------ Исходный текст
И добавляет:
– Может быть.
Оказалось, что документы с отчетом Дорна были потеряны – они просто лежали под сукном на столе. Никто их и не видел. Потому что – не искал. И вдруг их кто-то случайно обнаружил. И выяснилось: никаких нарушений и не было. И вообще дело, оказывается, было давно закрыто.
Но в Москву никто не сообщил об этом. Экая важность?!
Нашлись бумаги – и дело с концом.
А день был действительно замечательный. И шашлык в тот день на Алайском базаре был действительно необыкновенным. А лагман! А самса!! А плов!!! И чай, разливаемый из чайничка с отбитым горлышком и с прикрученной крышечкой. А изумительный запах от всего этого?! Просто восточная сказка! Хотя и доставалось все откуда-то из-под многочисленных юбок уютной узбечки – она сидела тут же, на бревнышке.
И как же все это было вкусно!
Да! Не напрасно Дорна призвали к ответу в Ташкент! И не зря он боялся лететь сюда без Стахана Рахимова.
…Когда Мише Дорну было уже много-много лет, но присвоить ему эти годы было просто невозможно, нас связывала уже не работа, а теплые воспоминания. И это еще больше скрепило нашу дружбу. Да что значит – «больше скрепило»?! Просто сумасшедшая наша актерская и его административно-директорская жизни на какое-то время закрутились и разошлись в разные стороны. Но как-то Миша позвонил, сказал, что «настаивает» на присутствии нас на «серьезном» его юбилее. И добавил: «Вы – любимая страница моей жизни».
------------
------ Исходные данные
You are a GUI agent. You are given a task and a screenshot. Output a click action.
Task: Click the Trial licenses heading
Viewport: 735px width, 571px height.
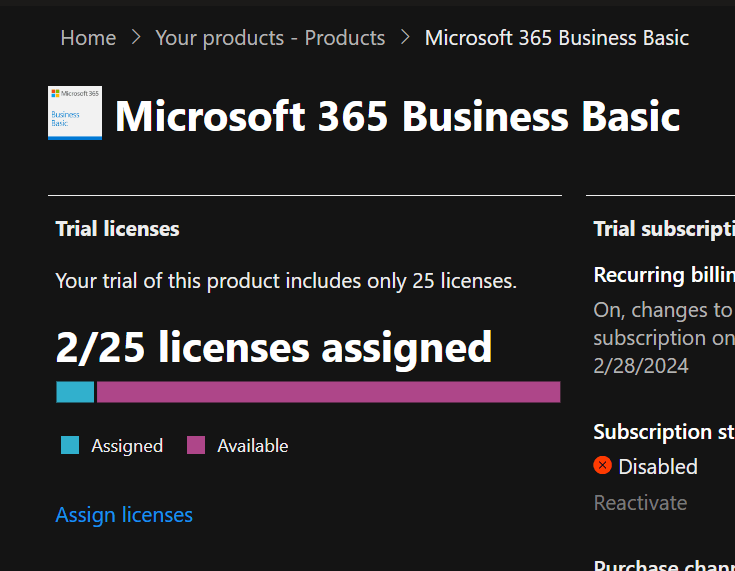click(117, 229)
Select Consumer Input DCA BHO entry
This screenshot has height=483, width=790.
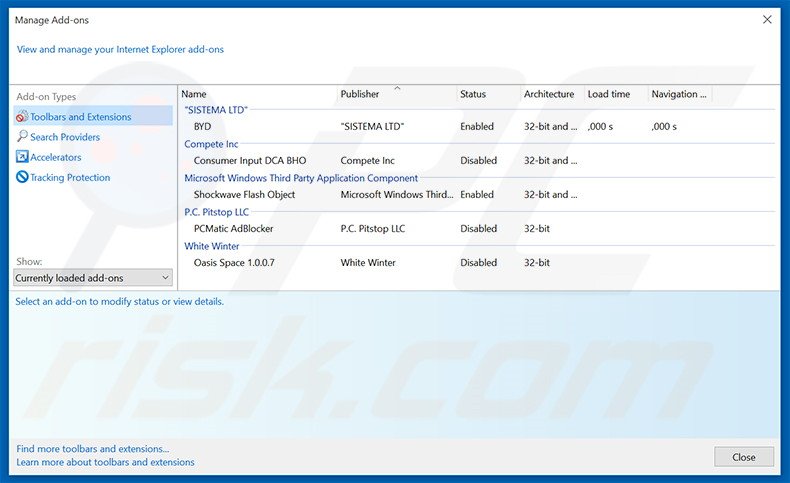click(249, 161)
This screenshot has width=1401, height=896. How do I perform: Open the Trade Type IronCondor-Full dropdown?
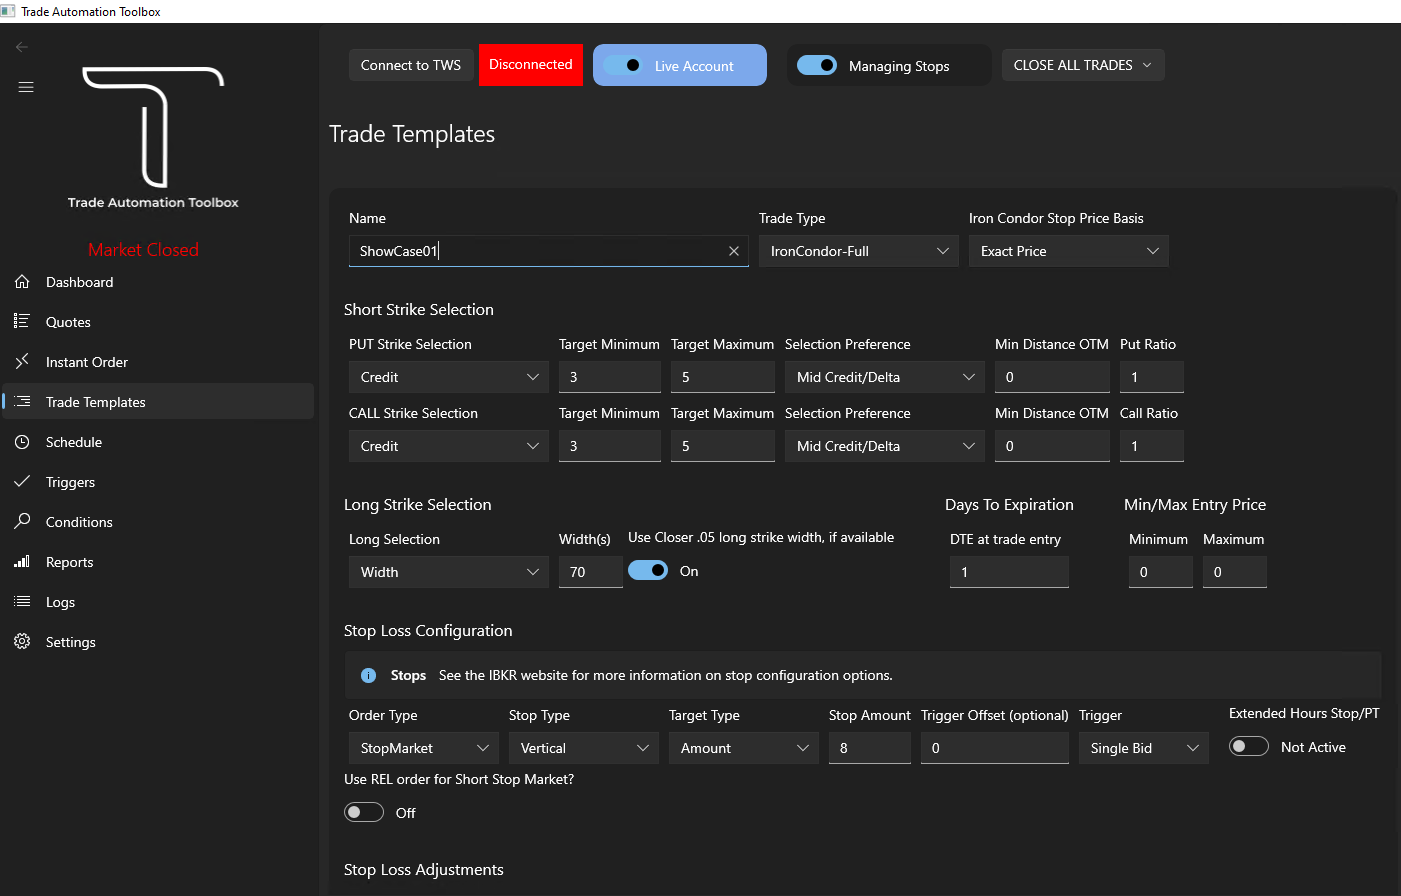point(858,251)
------------
_Порядок работы 1_
Перескажите отрывок воспоминаний о Мише Дорне в трех предложениях.
_Порядок работы 2_
Подхватите отрывок воспоминаний о Мише Дорне и продолжите его после последней фразы.

_Результат 1_
Документы с отчетом Дорна, которые никто не искал, лежали под сукном на столе, а когда их случайно нашли, выяснилось, что нарушений не было и дело давно закрыто, хотя в Москву об этом не сообщили. День был замечательный, а шашлык, лагман, самса, плов и чай на Алайском базаре оказались необыкновенно вкусными. Много лет спустя Миша Дорн позвонил, настоял на присутствии на своем юбилее и сказал: «Вы – любимая страница моей жизни».

_Результат 2_
И «любимая страница», конечно, присутствовала на «серьезном» юбилее.
Потом мы не раз приходили к нему домой. Они с Риммой готовили потрясающих раков, рыбок-барабулек… Миша угощал, обихаживал… рассказывал… Слушал! Он умел рассказывать. А как он умел слушать! Он умел все.
Миша интересовался моими книгами. Он не только любил читать их. Он хвалил их! Даже нескромно было бы цитировать здесь – так хвалил! А как радовался каждой нашей новой песне, новому диску! Рассказывал своим друзьям – известным актерам обо всех наших подвигах… Что-то читал из книг им по телефону, давал слушать новые наши песни…
Михаил Дорн умел дружить. Умел любить.
Ему уже было трудно ходить, но с женой Риммой – опорой его и другом – он посещал наши концерты, дни рождения, наши юбилеи… Как-то летом он с женой приехал к нам на дачу. Было много народу, праздновался мой день рождения. Он тут же стал центром всеобщего внимания. Рассказывал о своих годах в заключении с таким юмором, с таким необыкновенным жизнелюбием, так остроумно! И с такой любовью о гастролях с нами! И конечно же не упустил случая с гордостью рассказать о разбитой театральной кассе с билетами на наш концерт. Он очаровал всех. Никто не мог поверить, да и не верил, в его возраст и серьезную болезнь.
И… никто не мог подумать, что это была последняя встреча с этим удивительным человеком.
…Мы много раз говорили:
– Мишенька, опиши все это, про жизнь твою необыкновенную! Пиши книгу!
И даже пригласили к нему телевизионных журналистов. Чтоб сделать о нем передачу, рассказать о его судьбе…
Телевизионщики приезжали. Разговаривали. Обещали сделать о нем фильм. Что-то снимали. Восхищались… потрясающими крабами и нежными барабульками.
Приезжали много раз. Много ели… много пили…
Фильма не сделали.
Когда советовали Михаилу Сергеевичу написать книгу, он всегда отнекивался:
– Кому это будет интересно?!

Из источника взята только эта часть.